# PASSAGE PROVIDED:
((

All of lore.kernel.org
 help / color / mirror / Atom feed
From: Konstantin Khlebnikov <khlebnikov@yandex-team.ru>
To: linux-block@vger.kernel.org, Jens Axboe <axboe@kernel.dk>,
	linux-kernel@vger.kernel.org
Cc: Mikulas Patocka <mpatocka@redhat.com>, Mike Snitzer <snitzer@redhat.com>
Subject: [PATCH 2/3] block/diskstats: accumulate all per-cpu counters in one pass
Date: Mon, 02 Mar 2020 13:38:19 +0300	[thread overview]
Message-ID: <158314549980.1788.322398190605021664.stgit@buzz> (raw)
In-Reply-To: <158314549775.1788.6529015932237292177.stgit@buzz>

Reading /proc/diskstats iterates over all cpus for summing each field.
It's faster to sum all fields in one pass.

Hammering /proc/diskstats with fio shows 2x performance improvement:

fio --name=test --numjobs=$JOBS --filename=/proc/diskstats \
    --size=1k --bs=1k --fallocate=none --create_on_open=1 \
    --time_based=1 --runtime=10 --invalidate=0 --group_report

	  JOBS=1	JOBS=10
Before:	  7k iops	64k iops
After:	 18k iops      120k iops

Also this way code is more compact:

add/remove: 1/0 grow/shrink: 0/2 up/down: 194/-1540 (-1346)
Function                                     old     new   delta
part_stat_read_all                             -     194    +194
diskstats_show                              1344     631    -713
part_stat_show                              1219     392    -827
Total: Before=14966947, After=14965601, chg -0.01%

Signed-off-by: Konstantin Khlebnikov <khlebnikov@yandex-team.ru>
---
 block/genhd.c             |   62 +++++++++++++++++++++++++++++++++------------
 block/partition-generic.c |   35 ++++++++++++++-----------
 include/linux/genhd.h     |   10 +++++--
 3 files changed, 72 insertions(+), 35 deletions(-)

diff --git a/block/genhd.c b/block/genhd.c
index ff6268970ddc..fcc597c243f7 100644
--- a/block/genhd.c
+++ b/block/genhd.c
@@ -46,6 +46,29 @@ static void disk_add_events(struct gendisk *disk);
 static void disk_del_events(struct gendisk *disk);
 static void disk_release_events(struct gendisk *disk);
 
+#ifdef CONFIG_SMP
+void part_stat_read_all(struct hd_struct *part, struct disk_stats *stat)

))

Stored dataset items:
((

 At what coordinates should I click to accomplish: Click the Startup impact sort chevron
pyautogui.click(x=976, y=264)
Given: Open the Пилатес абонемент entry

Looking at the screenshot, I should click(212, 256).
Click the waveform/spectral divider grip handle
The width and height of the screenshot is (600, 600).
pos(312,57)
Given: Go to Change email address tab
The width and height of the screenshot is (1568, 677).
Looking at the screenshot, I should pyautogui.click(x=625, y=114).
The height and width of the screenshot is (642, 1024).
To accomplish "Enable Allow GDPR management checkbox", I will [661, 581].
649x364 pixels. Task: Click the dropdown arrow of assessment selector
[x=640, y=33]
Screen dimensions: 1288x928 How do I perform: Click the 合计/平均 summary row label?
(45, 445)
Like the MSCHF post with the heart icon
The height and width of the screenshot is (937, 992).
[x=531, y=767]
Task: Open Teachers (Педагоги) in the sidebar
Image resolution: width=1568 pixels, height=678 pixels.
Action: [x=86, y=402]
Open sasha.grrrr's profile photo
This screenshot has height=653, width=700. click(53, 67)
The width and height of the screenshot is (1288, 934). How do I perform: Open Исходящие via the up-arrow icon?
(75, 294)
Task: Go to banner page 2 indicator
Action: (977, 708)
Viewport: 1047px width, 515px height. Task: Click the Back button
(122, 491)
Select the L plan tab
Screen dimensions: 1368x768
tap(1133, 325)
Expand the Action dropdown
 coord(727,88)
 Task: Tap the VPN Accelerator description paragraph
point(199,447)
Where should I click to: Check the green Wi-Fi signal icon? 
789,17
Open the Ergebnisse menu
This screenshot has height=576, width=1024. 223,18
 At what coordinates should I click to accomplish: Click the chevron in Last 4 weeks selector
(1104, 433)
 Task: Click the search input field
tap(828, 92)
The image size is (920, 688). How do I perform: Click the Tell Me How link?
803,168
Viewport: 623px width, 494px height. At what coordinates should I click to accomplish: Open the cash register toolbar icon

))

# TASKS TO CARRY OUT:
A. According to the patch email, what performance improvement does hammering /proc/diskstats with fio show?
B. Rewrite the stretch of rows from the line containing "Task: Click the search input field" through the end of the rows, replacing "search input field" with "search box" and leaving everything else unchanged.

# SOLUTION LIST:
A. A 2x performance improvement.

B.
 Task: Click the search box
tap(828, 92)
The image size is (920, 688). How do I perform: Click the Tell Me How link?
803,168
Viewport: 623px width, 494px height. At what coordinates should I click to accomplish: Open the cash register toolbar icon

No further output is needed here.